→ **Exercise materials**:
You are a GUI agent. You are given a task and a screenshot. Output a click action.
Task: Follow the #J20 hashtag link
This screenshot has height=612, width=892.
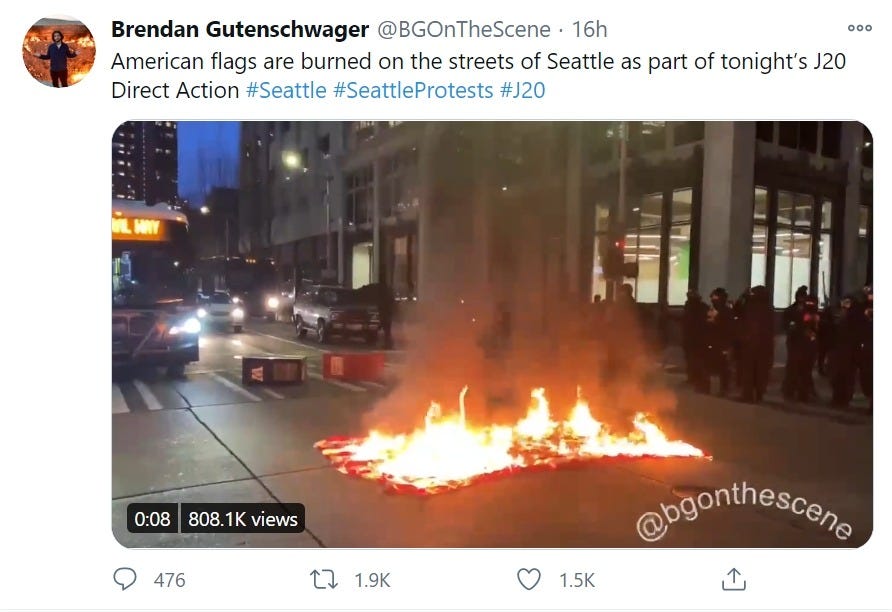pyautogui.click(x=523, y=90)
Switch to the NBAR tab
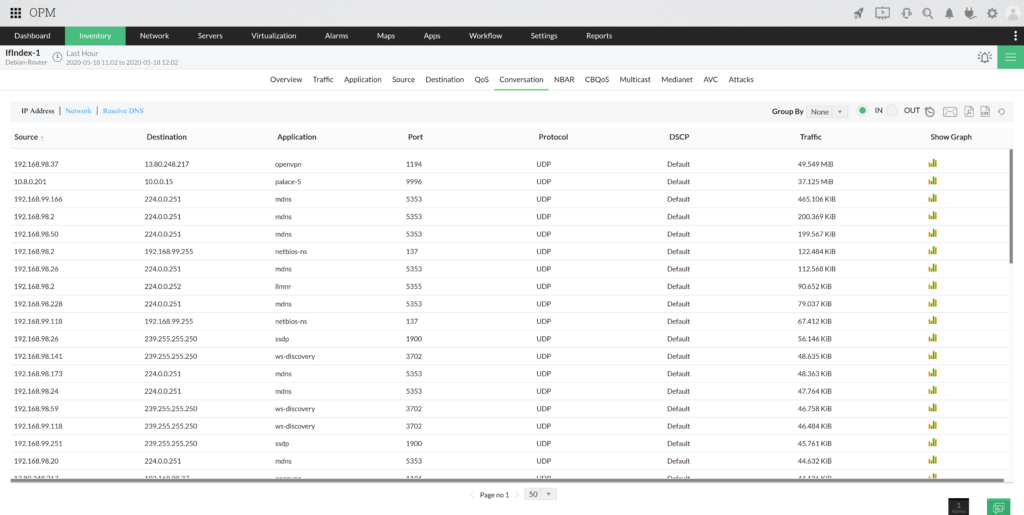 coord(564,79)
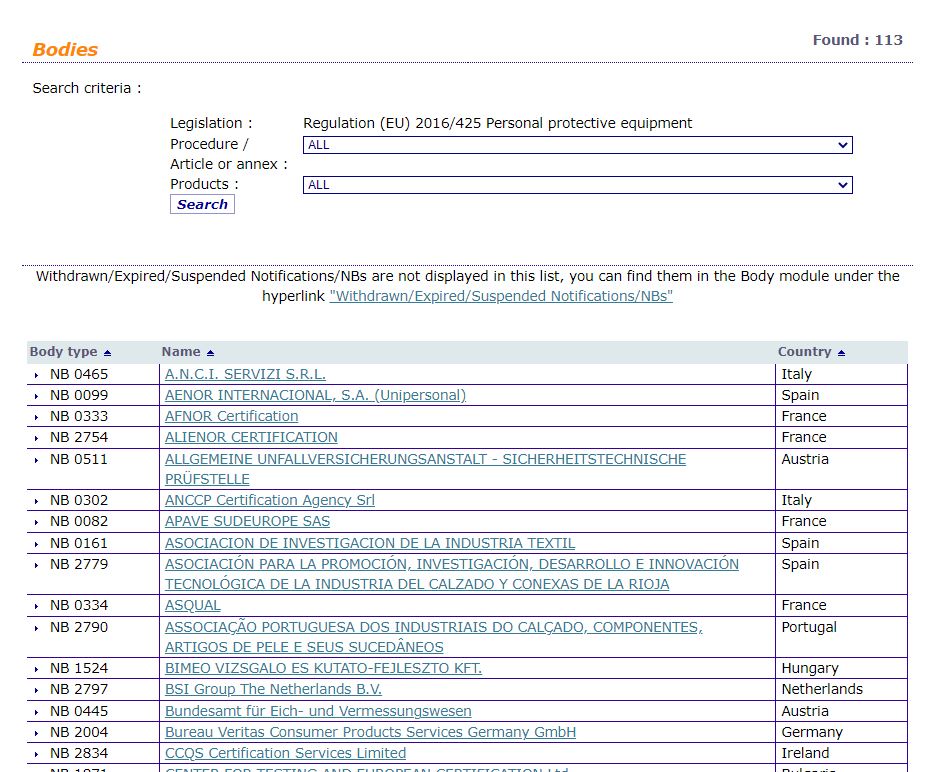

→ **Description of the task**: What you write must match, line for line, the records from the line containing "This screenshot has height=612, width=892." through the last line, with every picture left out.

→ **Your solution**:
This screenshot has height=612, width=892.
pyautogui.click(x=523, y=90)
Switch to the NBAR tab
 coord(564,79)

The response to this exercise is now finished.